To create this soundtrack, Imagineers gathered jazzy pieces and popular tunes as heard at that time in Hollywood’s sumptuous hotels. Each musical piece was chosen for its style and its haunting power.

One of them, “We’ll Meet Again,” is a 1939 song originally performed by Vera Lynn. In this recording, she is accompanied by a “Novachord,” the ancestor of the synthesizer, with supernatural sounds that can also be heard during the appearance of the Blue Fairy in Pinocchio (1940). In the disquieting setting of this hotel, the words that were originally intended to be romantic (“I don’t know where / I don’t know when / But I know that we will meet again”) resonate in a disturbing way, as if to warn us that ghosts are present.

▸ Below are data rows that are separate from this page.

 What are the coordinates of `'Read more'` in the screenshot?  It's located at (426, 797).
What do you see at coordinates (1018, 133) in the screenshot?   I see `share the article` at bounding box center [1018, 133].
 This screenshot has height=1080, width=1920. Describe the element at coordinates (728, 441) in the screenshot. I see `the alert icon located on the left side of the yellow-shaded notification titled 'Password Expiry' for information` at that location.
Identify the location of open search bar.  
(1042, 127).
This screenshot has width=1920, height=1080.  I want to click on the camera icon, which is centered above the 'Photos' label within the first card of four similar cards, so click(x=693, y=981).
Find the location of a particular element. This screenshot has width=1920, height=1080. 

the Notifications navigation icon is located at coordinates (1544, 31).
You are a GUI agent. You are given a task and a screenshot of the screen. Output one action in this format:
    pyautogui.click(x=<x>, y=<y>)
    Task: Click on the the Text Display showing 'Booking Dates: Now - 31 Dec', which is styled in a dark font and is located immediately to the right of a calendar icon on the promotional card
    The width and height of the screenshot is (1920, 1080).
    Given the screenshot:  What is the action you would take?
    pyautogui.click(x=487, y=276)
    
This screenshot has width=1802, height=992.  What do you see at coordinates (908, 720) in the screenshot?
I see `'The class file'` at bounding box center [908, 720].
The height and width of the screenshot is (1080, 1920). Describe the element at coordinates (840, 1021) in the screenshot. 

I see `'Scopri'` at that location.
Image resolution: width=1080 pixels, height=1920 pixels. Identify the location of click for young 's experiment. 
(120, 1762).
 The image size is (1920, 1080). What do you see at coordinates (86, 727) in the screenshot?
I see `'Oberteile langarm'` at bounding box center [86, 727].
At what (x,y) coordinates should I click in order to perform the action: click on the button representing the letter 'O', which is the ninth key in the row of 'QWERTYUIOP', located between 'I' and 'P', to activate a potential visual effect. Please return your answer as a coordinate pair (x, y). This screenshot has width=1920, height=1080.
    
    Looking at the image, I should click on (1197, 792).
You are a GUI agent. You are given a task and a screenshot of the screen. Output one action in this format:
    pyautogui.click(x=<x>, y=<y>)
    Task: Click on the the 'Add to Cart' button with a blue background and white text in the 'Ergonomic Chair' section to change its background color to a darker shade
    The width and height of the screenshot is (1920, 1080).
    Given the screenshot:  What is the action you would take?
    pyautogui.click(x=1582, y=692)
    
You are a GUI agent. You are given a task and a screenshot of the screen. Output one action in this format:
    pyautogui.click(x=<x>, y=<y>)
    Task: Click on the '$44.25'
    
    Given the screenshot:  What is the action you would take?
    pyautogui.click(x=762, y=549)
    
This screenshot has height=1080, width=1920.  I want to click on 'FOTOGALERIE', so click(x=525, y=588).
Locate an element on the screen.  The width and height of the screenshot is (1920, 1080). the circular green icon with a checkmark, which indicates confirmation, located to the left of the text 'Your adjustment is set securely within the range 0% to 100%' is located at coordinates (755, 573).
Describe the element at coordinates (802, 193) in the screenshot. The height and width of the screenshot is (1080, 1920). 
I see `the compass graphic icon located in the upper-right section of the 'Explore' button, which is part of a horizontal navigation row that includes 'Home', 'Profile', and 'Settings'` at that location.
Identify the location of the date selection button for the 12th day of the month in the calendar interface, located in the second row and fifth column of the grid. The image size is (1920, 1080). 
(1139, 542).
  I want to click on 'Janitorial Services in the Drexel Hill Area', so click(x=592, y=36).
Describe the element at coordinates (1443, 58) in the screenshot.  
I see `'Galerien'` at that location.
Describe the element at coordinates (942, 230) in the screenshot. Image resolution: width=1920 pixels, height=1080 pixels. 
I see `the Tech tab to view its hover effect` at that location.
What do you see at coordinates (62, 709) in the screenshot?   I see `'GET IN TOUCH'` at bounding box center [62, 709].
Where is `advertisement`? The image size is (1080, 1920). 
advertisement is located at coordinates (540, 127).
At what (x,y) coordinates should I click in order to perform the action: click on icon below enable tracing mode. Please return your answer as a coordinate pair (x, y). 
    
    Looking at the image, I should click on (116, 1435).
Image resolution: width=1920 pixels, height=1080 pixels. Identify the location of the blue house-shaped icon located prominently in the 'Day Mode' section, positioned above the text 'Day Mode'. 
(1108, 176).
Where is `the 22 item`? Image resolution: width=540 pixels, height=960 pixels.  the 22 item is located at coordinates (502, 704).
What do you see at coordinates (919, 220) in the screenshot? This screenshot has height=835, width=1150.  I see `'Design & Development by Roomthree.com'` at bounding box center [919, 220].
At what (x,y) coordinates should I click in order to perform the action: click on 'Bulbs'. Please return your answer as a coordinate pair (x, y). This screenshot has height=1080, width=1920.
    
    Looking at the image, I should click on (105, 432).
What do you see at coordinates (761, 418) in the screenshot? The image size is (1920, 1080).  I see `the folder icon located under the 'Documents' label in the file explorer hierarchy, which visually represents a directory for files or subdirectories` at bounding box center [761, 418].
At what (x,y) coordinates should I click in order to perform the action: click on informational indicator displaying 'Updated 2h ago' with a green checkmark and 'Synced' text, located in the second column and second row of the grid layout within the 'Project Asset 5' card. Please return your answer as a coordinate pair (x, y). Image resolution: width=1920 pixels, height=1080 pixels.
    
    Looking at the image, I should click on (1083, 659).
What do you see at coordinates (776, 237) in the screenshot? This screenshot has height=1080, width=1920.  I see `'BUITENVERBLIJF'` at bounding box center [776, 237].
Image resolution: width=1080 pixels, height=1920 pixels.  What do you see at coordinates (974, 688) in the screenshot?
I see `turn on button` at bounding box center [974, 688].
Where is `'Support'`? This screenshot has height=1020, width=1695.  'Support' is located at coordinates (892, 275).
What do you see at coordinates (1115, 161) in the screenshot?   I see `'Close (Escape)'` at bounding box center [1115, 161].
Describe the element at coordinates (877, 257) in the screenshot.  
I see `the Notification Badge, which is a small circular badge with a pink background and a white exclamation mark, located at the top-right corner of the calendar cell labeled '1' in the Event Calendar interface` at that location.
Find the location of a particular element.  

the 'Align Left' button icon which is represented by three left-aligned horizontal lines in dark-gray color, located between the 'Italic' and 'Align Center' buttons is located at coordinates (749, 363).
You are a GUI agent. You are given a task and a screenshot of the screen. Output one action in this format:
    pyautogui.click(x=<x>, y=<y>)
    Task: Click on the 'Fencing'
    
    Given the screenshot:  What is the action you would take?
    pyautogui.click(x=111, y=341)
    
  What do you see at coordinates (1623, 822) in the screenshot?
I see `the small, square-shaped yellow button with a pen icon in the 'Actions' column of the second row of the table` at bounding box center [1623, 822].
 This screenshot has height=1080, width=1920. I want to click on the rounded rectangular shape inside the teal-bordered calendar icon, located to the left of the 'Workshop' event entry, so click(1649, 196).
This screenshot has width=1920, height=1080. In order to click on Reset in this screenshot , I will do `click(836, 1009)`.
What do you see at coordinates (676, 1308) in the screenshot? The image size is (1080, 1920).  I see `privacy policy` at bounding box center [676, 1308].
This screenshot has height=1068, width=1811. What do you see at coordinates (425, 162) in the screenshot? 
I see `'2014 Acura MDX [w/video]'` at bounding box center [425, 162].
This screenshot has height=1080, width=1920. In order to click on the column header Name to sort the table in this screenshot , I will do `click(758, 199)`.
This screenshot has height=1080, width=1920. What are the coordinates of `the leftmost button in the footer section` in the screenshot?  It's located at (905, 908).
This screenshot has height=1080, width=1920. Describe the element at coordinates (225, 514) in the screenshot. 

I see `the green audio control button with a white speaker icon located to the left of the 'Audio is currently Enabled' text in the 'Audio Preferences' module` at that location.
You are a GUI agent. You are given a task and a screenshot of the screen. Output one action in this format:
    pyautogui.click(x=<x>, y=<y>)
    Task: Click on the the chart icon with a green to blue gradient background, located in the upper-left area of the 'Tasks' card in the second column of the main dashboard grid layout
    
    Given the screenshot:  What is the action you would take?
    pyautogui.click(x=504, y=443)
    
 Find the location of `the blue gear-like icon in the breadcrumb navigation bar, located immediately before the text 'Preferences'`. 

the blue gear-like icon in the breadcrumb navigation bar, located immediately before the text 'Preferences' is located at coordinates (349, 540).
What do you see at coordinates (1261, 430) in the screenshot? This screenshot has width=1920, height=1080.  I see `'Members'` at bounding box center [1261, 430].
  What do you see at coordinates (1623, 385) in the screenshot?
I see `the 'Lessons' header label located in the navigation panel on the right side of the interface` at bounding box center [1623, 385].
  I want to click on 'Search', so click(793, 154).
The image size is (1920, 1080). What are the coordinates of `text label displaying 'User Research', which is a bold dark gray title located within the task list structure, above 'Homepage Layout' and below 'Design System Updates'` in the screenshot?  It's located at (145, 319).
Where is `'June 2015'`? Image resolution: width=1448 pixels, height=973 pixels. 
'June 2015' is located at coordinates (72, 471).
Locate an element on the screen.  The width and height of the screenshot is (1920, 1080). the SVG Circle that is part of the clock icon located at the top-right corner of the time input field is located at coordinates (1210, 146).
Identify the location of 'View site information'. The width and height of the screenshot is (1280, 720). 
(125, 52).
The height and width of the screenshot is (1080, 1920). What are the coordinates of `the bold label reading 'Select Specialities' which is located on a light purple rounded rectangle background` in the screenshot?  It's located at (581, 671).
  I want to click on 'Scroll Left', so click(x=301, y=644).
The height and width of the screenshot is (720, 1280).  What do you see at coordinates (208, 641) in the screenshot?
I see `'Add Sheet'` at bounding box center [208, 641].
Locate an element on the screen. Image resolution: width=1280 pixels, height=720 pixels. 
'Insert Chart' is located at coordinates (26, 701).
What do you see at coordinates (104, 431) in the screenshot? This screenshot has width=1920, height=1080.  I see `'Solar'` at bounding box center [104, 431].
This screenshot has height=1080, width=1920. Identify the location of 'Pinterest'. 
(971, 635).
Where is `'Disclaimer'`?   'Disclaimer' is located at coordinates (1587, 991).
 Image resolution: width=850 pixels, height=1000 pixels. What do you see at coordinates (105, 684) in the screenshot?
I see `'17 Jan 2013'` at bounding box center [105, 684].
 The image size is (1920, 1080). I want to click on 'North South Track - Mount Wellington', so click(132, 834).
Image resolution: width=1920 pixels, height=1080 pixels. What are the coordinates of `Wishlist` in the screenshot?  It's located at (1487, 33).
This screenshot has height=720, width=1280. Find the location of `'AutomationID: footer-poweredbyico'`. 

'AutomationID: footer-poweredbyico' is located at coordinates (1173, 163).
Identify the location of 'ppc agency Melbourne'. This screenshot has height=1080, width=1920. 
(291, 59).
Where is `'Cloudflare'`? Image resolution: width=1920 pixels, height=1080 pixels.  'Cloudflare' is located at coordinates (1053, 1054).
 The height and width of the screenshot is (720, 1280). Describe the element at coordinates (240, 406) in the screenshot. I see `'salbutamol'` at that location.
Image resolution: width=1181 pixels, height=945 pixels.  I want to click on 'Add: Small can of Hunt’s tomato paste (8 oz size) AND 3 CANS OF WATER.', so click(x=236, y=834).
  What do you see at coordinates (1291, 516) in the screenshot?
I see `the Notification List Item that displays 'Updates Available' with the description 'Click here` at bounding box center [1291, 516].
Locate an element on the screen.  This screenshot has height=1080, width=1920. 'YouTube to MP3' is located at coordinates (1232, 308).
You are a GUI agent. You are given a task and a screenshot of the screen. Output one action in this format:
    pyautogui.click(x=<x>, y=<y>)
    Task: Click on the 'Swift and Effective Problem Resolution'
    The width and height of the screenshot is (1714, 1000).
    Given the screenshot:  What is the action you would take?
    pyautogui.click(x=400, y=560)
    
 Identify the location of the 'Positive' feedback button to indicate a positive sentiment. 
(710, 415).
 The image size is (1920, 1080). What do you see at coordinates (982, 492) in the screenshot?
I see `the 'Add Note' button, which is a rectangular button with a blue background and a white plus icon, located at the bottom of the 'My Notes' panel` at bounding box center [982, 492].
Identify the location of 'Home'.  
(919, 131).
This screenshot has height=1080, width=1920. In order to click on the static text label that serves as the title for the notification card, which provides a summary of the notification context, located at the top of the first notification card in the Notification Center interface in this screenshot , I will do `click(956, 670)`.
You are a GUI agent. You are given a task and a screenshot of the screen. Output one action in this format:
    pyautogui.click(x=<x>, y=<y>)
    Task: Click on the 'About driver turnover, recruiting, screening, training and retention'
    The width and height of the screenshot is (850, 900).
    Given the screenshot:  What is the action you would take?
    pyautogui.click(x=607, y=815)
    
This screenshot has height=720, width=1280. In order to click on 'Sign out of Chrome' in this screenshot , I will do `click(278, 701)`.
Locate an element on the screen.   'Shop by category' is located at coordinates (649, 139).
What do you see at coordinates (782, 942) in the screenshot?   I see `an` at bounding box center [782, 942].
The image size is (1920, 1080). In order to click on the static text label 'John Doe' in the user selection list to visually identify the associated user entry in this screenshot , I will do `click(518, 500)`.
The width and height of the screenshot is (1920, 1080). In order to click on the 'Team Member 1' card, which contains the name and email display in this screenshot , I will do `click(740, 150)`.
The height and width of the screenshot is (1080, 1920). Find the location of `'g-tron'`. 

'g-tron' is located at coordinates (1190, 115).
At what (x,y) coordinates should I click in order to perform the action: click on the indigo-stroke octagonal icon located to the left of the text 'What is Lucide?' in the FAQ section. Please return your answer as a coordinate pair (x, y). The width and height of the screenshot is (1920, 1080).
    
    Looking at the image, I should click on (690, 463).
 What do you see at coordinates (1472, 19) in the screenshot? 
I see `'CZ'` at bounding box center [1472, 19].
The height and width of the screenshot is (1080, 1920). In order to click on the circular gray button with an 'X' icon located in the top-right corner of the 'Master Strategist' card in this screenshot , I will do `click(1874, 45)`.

Another haunting piece, “Mood Indigo” by Duke Ellington, is a 1930’s song with unusual orchestration. Most of the time in a jazz orchestra, the instruments have a well-defined role: The trumpet plays the main theme, the clarinet provides the high tones, and the trombone, the bass. In this piece, it is the opposite: The trombone plays in treble clef and the clarinet in the bass, which gives the piece a very special sound, as if the musicians had gone through the other side of the mirror. The one that we discover a little later, perhaps in the Tower’s lobby….

Serial Music

Our visit continues to the library, where the hotel’s “precious guests” discover a “lost episode” from the mythical series, The Twilight Zone, recognizable by its iconic music. French composer Marius Constant (1925-2004) was commissioned to make the music in the late 1950s by CBS. The piece came to be from the combination of two independent pieces, “Étrange No. 3” and “Milieu No.2.” These pieces originally had no purpose other than to enrich the channel’s sound library, and it was Music Director Lud Gluskin who had the idea of combining them to create the credits for the second season of the series.

The music for this episode is the work of composer Richard Bellis, well known to Disney Parks (Indiana Jones Adventure, Star Tours, Moteurs… Action! Stunt Show Spectacular) and winner of an Emmy Award for his Ça! (1990) score. He began with the show’s original instrumentation – two electric guitars, two trumpets, two trombones, bongos, and a small section of woodwinds and strings – that he re-recorded for the occasion. Inspired by the modern style of Jerry Goldsmith (Mulan, 1998), one of the composers of the series, he then wrote the rest of the music for the episode.

Free Fall

In the first version of the attraction, The Twilight Zone Tower of Terror – A Jump into the Fourth Dimension (2007), the ascent was accompanied by a mix of synthesizer and live instruments, composed with a very contemporary air to evoke speed and mechanics. Then, for the various floors, there was a mix of sound effects and music written in the spirit of the scores by Bernard Herrmann, Alfred Hitchcock’s habitual composer.

For the 2019 version of the attraction, Imagineers added new illusions as well as new visuals and sound sequences to create not one but three different experiences, each more terrifying than the last. Musically, the approach is even more radical, as Thomas Zielinski of Phantom Manor Legends explains: “The new musical ambiance of The Twilight Zone Tower of Terror – A New Dimension of Thrills, has a heavier atmosphere than the previous one to better convey the darker – and sometimes crazier – tone of the new scenarios. Fear, just like a good musical ambiance, can transcend the boundaries of language, and I think this new version of the attraction has shown us that perfectly.”

From Halloween 1939 to the present day, The Twilight Zone Tower of Terror invites us on an incredible musical journey through time and space, a journey to the very heart of the Fourth Dimension!